General manager Rick Hahn announced that the rest of the staff will be back in 2020.

What to expect for 2020 and beyond

There will be a change in the expectations game come 2020. That should be mostly because of the breakout 2019 seasons from so many young players, the pending arrival of Robert and Madrigal and the offseason additions anticipated to be made by Hahn’s front office. But if nothing else, the expectations, when it comes to Renteria, will be different because he’s already said they will be.

“I'm not going to make any bones about it, it's time to turn the page,” he said just last week, “it's time to get us to another level of performance. That goes across the board, it goes with all aspects of our game.”

And so judging him and his staff can reach another level, too, because it will no longer solely be about hard-to-define development but the cold, hard wins and losses. Plenty of fans have taken to Twitter and complained about Renteria during this losing stretch, suggesting he’s not the one to manage this team into a winning era, but those were conclusions that cannot be drawn considering the quality of the rosters he’s managed in his three years on the South Side. How can you judge a manager’s ability to contend when he doesn’t have the tools to do so?

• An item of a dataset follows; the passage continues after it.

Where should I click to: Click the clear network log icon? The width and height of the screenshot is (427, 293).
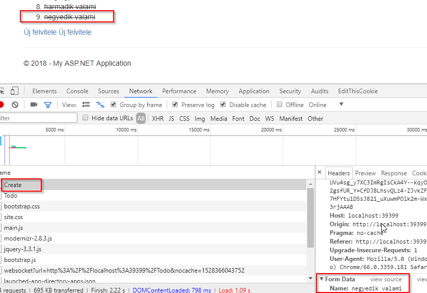15,104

That’s about to change, so there will finally be some actual evidence to back up either side of that argument.

It’s clear where the White Sox stand in that discussion. They’ve been praising the job Renteria has done for three years now, and they’ve expressed nothing but confidence that he’ll be the guy to get it done.

“When Ricky was put in that role, it wasn't with the idea that he was just going to be the right guy for the first stage, the stage that is coming toward an end here, or is at an end here,” Hahn said during his end-of-season press conference last month. “Obviously, the history and teaching and communicating and holding guys accountable is very important now. But even at the time we hired him, we felt he had the ability to not only set the right winning culture but to put guys in the best position to win.

“His ability to communicate with all 25 or 26 guys on a daily basis, to know where they're at, to know what they're capable of doing and putting them in the best position, makes us fairly confident that once that roster is deep enough and strong enough that he's going to be able to maximize the win potential with that roster when the time comes.”